Dietary Fats & Heart Disease

THI_Heartifact_nutrition_infographic_webTwo primary ways to lower blood cholesterol: Drugs and/or Therapeutic Lifestyle Change. The latter would involve dietary discipline and exercise.

Modifiable Risk Factors of High Cholesterol in Diet: Saturated Fat – Animal Foods & Tropical Oils, Raises LDL levels; Trans Fat – Hydrogenated Oils & Fats, Raises LDL; Cholesterol – Found Only in Animal Foods.

Those with more abdominal visceral fat (fat surrounding the internal abdominal organs) had stiffer arteries than those with less. Visceral fat is dangerously toxic, and is known to cause inflammation in the colon and the artery walls, is a major cause of heart disease, diabetes and some types of cancer. Research even suggests that visceral fat affects mood by increasing production of the stress hormone, cortisol, and reducing levels of feel-good endorphins.
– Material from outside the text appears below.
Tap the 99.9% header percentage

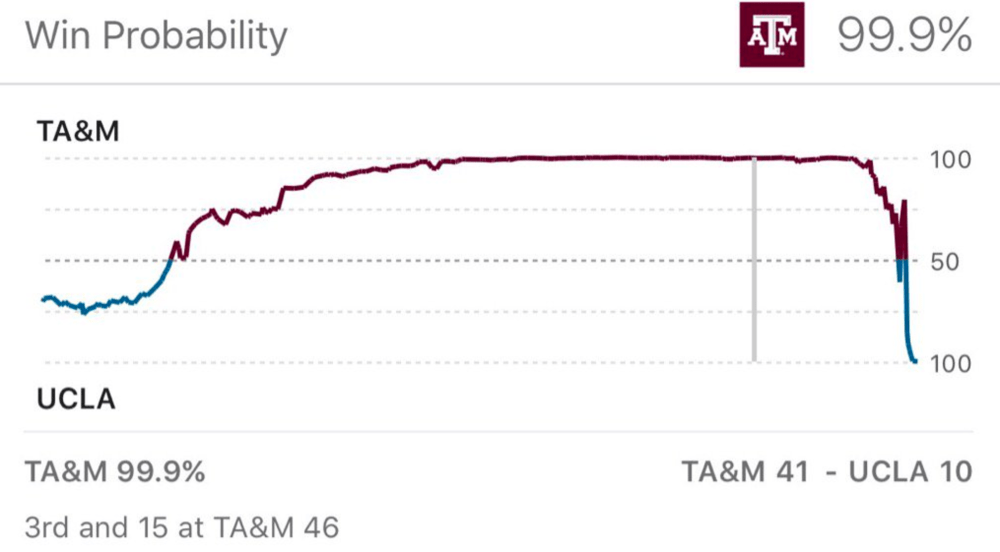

In the NIH-AARP Diet & Health Study (1996), those who consumed most red meat (5 oz/day) were 30% more likely to die of heart disease or cancer over the next 10 years than those who ate the least red meat (2/3 oz/day).

Poultry breast meat has the lowest saturated/animal fat content compared to drumstick, wing, and thigh meat.

Soluble fiber (eg. oats, peas, barley, citrus fruits, apple pulp) modestly reduces LDL level.

FDA Approved Health Claims: Diets low in saturated fat and cholesterol that include at least 1.3 grams of plant sterol esters or 3.4 grams of plant stanol esters, consumed in 2 meals with other foods, may reduce the risk of heart disease and cholesterol levels. Plant sterols and stanols occur in small quantities in fruits, vegetables, and grains.

DASH (Dietary Approach to Stop Hypertension) Diet promoted by the National Heart, Lung and Blood Institute: To lower systolic Blood Pressure by 4-12 mm Hg consists of 4-5 servings of fruits a day, 4-5 servings of vegetables a day, 2-3 servings of low-fat dairy products a day, no more than 1,500 mg (0.5 teaspoon) of sodium a day, weight loss if necessary, and moderate activity at least 3 times a week.

Much of our sodium intake comes from packaged and processed foods.

Potassium (lowers blood pressure) intake guidelines encourage between 8 – 10 servings of fruits and vegetables (eg. bananas, cantaloupe, sweet potato, spinach, tomato puree) a day, but not from supplements. Those with kidney problems cannot consume too much potassium.